2018 started off with the opening of Magical and Real, the Peter Hurd and Henriette retrospective that I’d been working on for the last four years. It opened at the Michener Museum in Doylestown, PA, then traveled to Roswell in May. Having a project that I’d been working on for so long was both overwhelming and immensely satisfying. After years of hard work, researching, writing, and negotiation, it was wonderful to see all those efforts pay off.

So long, Roswell

In July, I officially left my position as curator, shortly after my fifth anniversary at the museum. It was my longest job up to this point, and it was a big decision to leave that all behind. Yet I definitely felt ready to leave, and they’ve got a great new curator who will do a better job than I did.

I drove from New Mexico to Virginia, spending as much as 16 hours on the road at one point. My Prius has never been happier.

In August, I moved to Virginia with my partner, Brandon. He drove the U-Haul with our stuff and his truck in tow, while I drove the Prius with our two cats as co-pilots. Driving cross-country is something of a rite of passage in my family. My parents have done it several times, as has my sister. While I helped my parents drive when I moved to New Mexico, this was the first time I drove cross-country entirely on my own. It was tiring, and I have no interest in doing it again, but I’m glad I was able to prove to myself that I can do it.

Then in the fall, I completed my first semester at William and Mary, which went a lot more smoothly than I expected. I knew that going back to school after working for several years was going to be quite a transition, but giving myself permission to acknowledge and experience the changes happening in my life made it much easier.

I also found that being older has proven advantageous. Initially, I thought I would feel out of place, but having years of work experience and a previous graduate degree helped me put the program into perspective. I’m also in a different life chapter than I was at Williams. I was fresh out of college and single when I went to Williams, but nowadays I’m in a committed relationship and provide a home to two kitties. So while I work hard at William and Mary, I have other commitments, and I’m much more comfortable with giving myself permission to relax and not work at 110% all the time.

Really it’s all about the kitties.

Most importantly, I’ve become comfortable with who I am and my own abilities. When I was at Williams, I thought I had to know everything, and felt insecure when I didn’t. At this point, I know that anyone who thinks they know everything is a damn fool, and the best thing you can do is learn from everyone around you. I’ve got wonderful classmates who all work on different things, so the best thing I can do at this point is┬áto learn from them as I continue working on my own projects.

So what’s ahead moving forward? Aside from the regular classes, I’ve signed up for a DH workshop to continue building my digital humanities skills. I’ve been reflecting on my working habits from this past semester and thinking of ways to be more efficient next term. I’ve been submitting abstracts to various conferences so that I can start getting back on that circuit.
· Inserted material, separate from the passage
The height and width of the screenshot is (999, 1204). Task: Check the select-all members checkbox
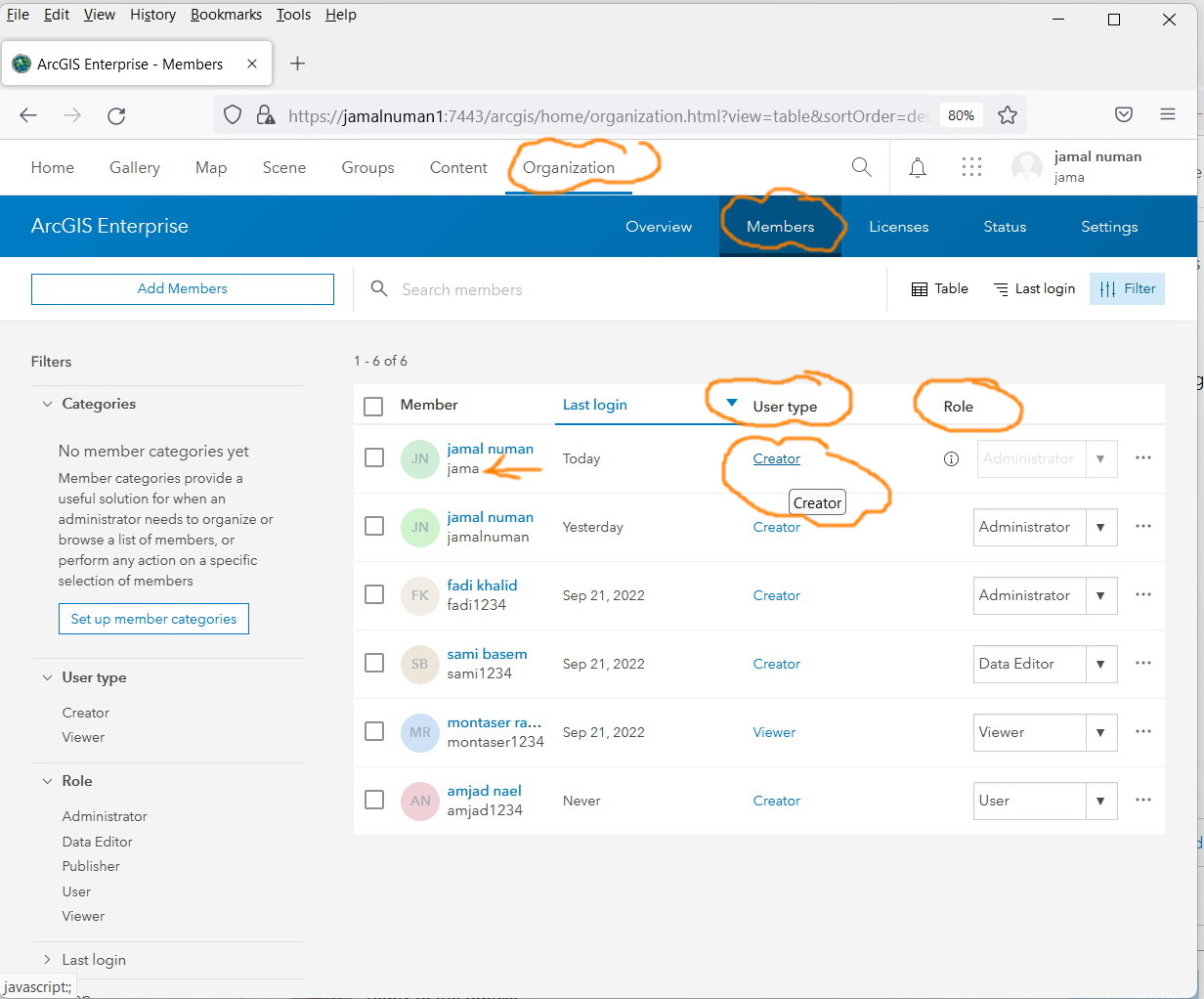point(373,405)
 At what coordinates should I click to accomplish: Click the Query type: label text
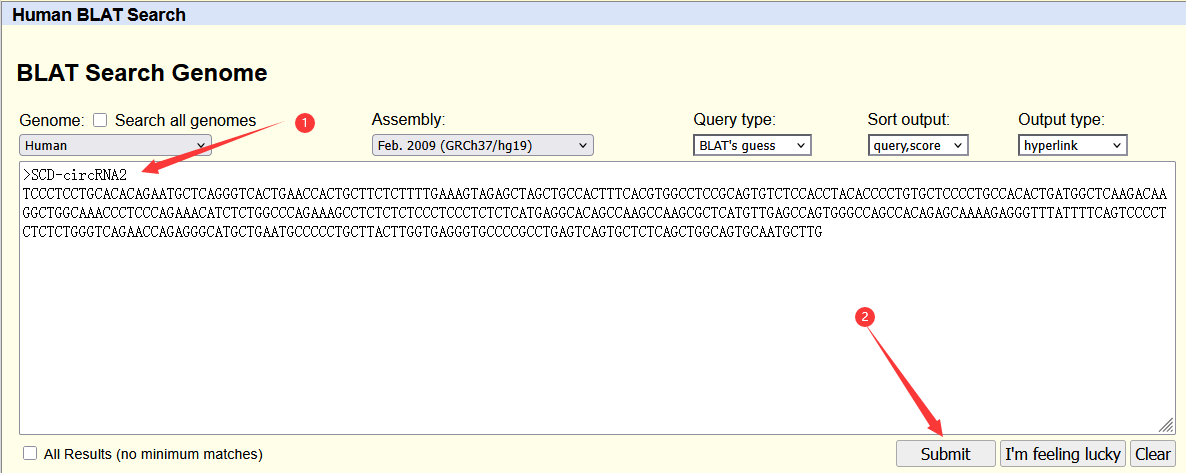pyautogui.click(x=734, y=120)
I’ve also been looking ahead to the summer and figuring out how best to use that time on my research.

One nonacademic goal I have for next semester is to do more sketching.

Not everything is about school though. I noticed I didn’t do a lot of sketching last semester, in part because most of my sketchbooks at this point are large, attractive volumes that I prefer reserving for fairly detailed, lengthy studies. In response to this hesitation, I picked up a small, informal sketchbook so that I can make quick drawings wherever I go. Even if it’s just a couple of minutes per day, that’s better than nothing, right?